EXERCISE TASK — Please pull out every line of the material below that contains the word "what".

SOURCE DATA —
***

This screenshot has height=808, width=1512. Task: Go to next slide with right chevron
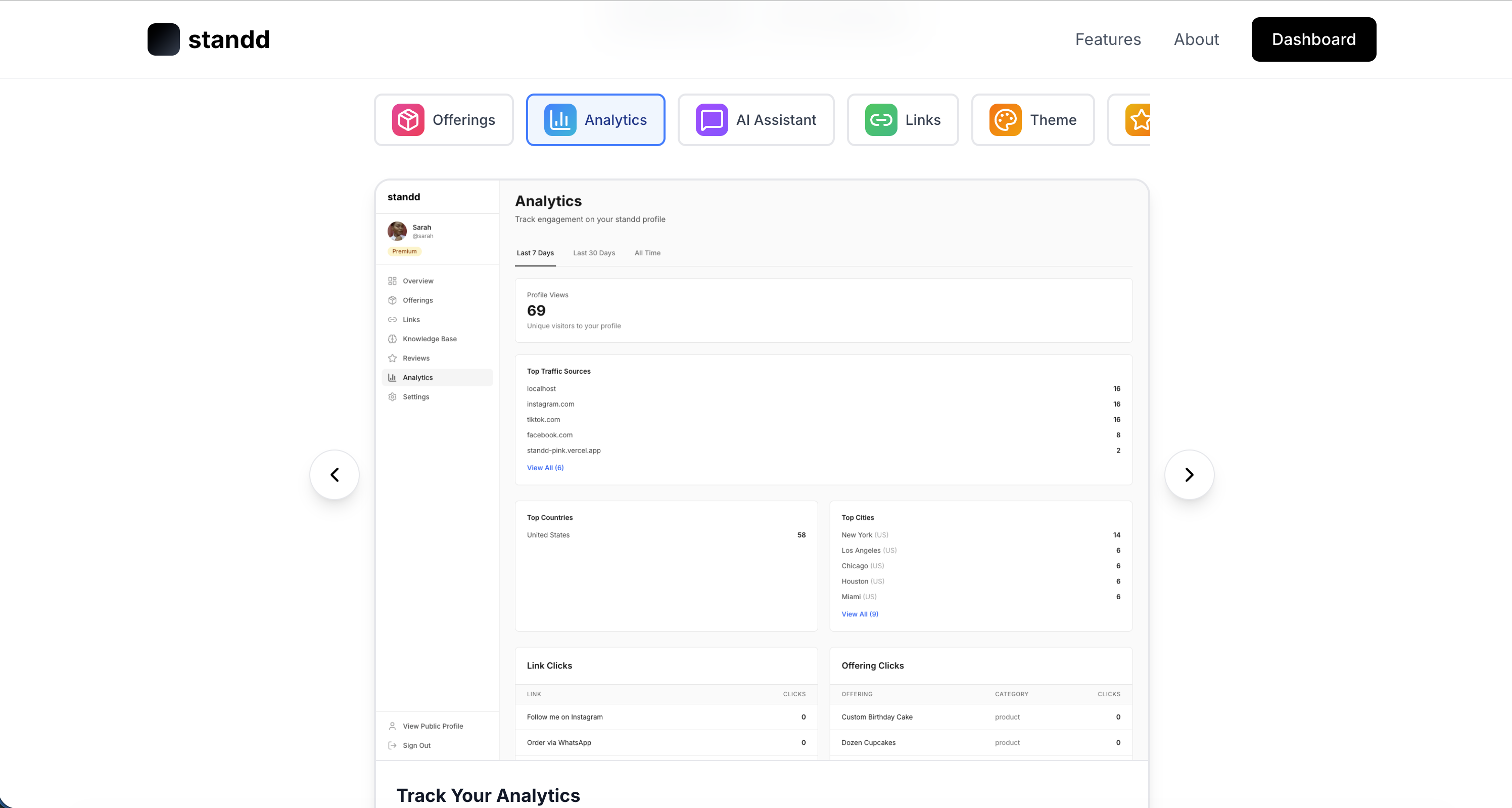[1189, 474]
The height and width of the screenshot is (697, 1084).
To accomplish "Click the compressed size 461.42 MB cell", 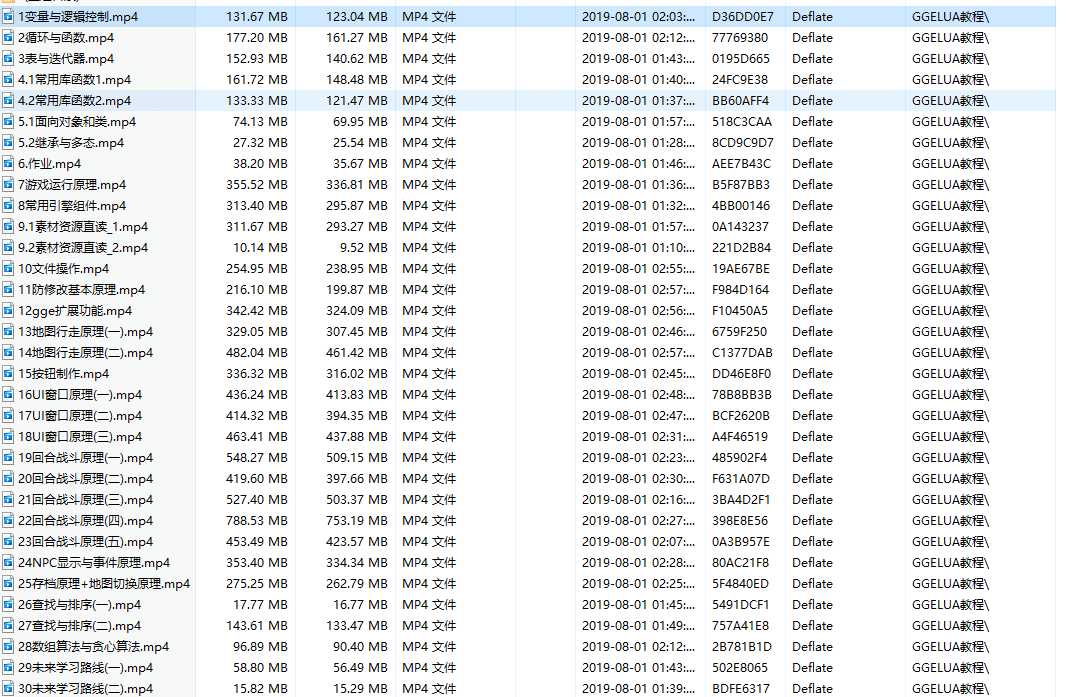I will pyautogui.click(x=357, y=352).
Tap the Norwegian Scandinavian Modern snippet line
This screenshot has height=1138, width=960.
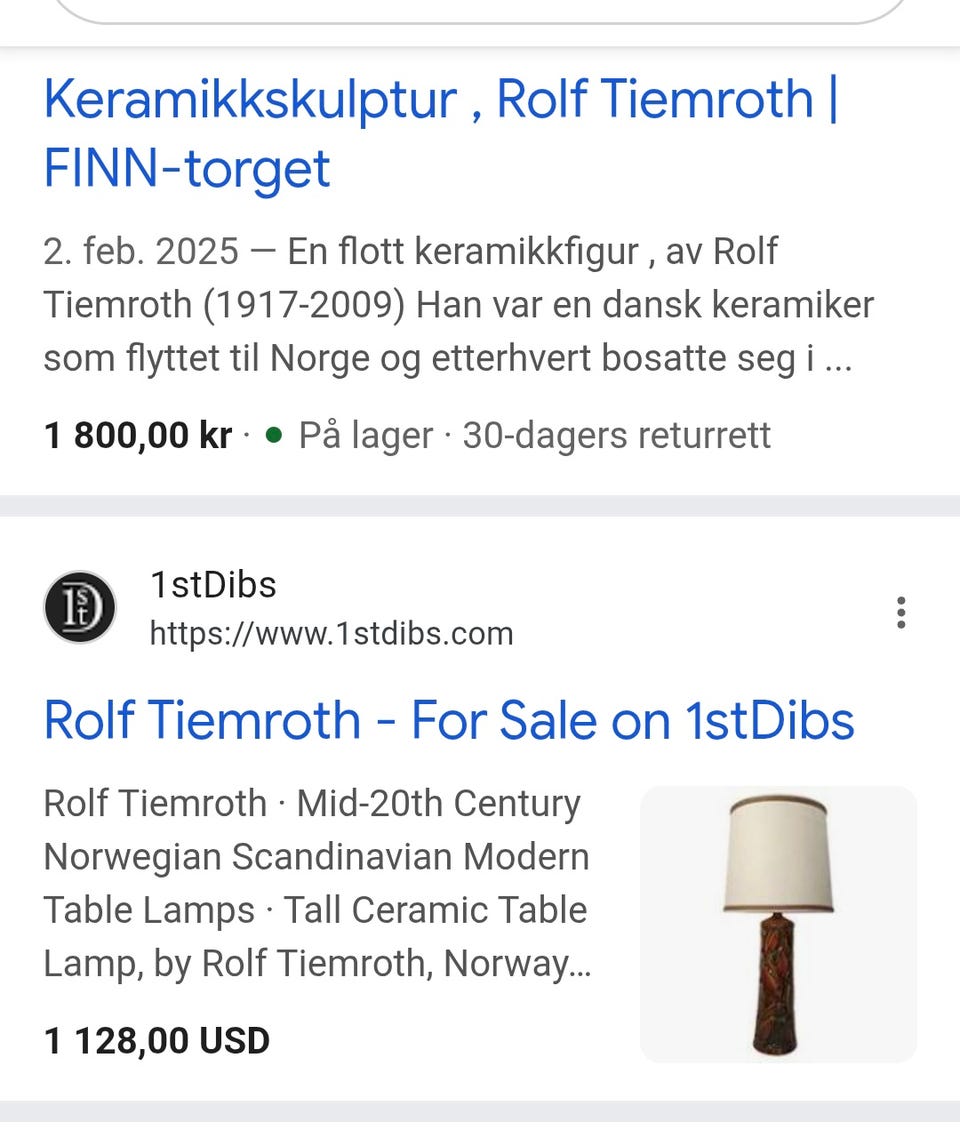coord(316,856)
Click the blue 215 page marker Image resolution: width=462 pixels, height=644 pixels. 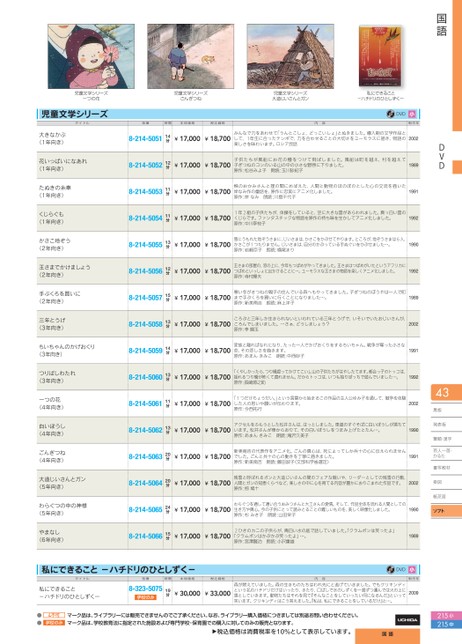(446, 624)
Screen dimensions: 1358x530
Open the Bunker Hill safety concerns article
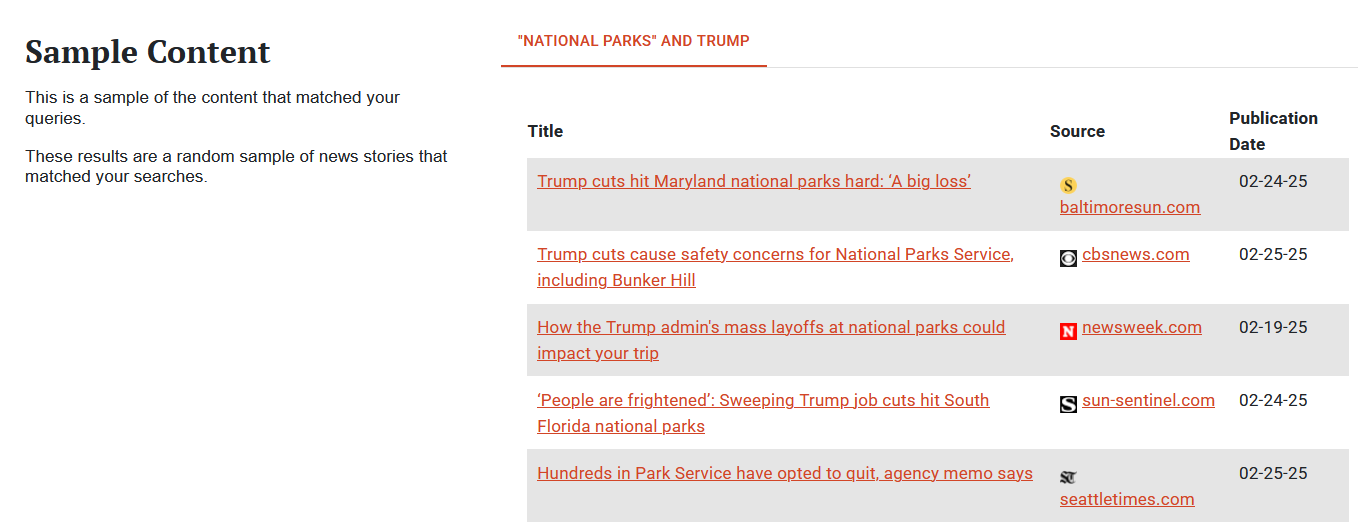[775, 255]
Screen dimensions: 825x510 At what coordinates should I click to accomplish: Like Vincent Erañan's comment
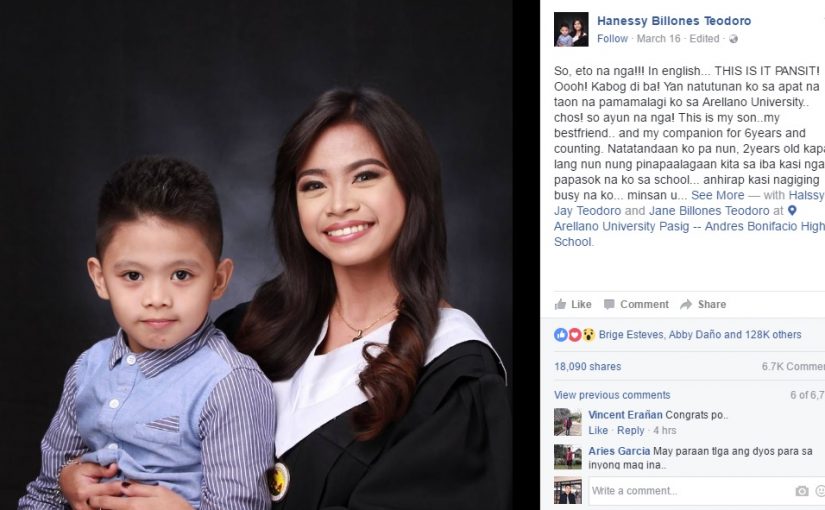[598, 430]
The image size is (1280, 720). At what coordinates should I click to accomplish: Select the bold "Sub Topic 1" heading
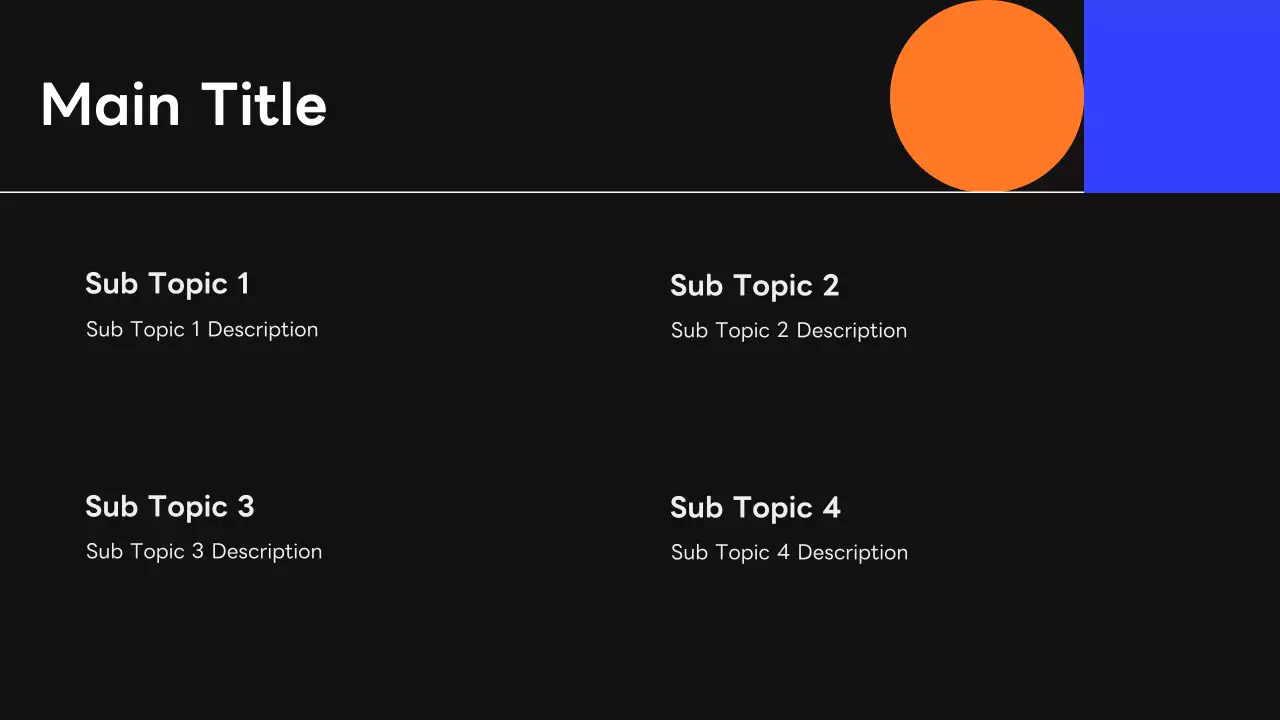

***

TASK SOLUTION —
Screen dimensions: 825x510 At what coordinates should I click to accomplish: Like Vincent Erañan's comment
The image size is (1280, 720). At what coordinates should I click to accomplish: Select the bold "Sub Topic 1" heading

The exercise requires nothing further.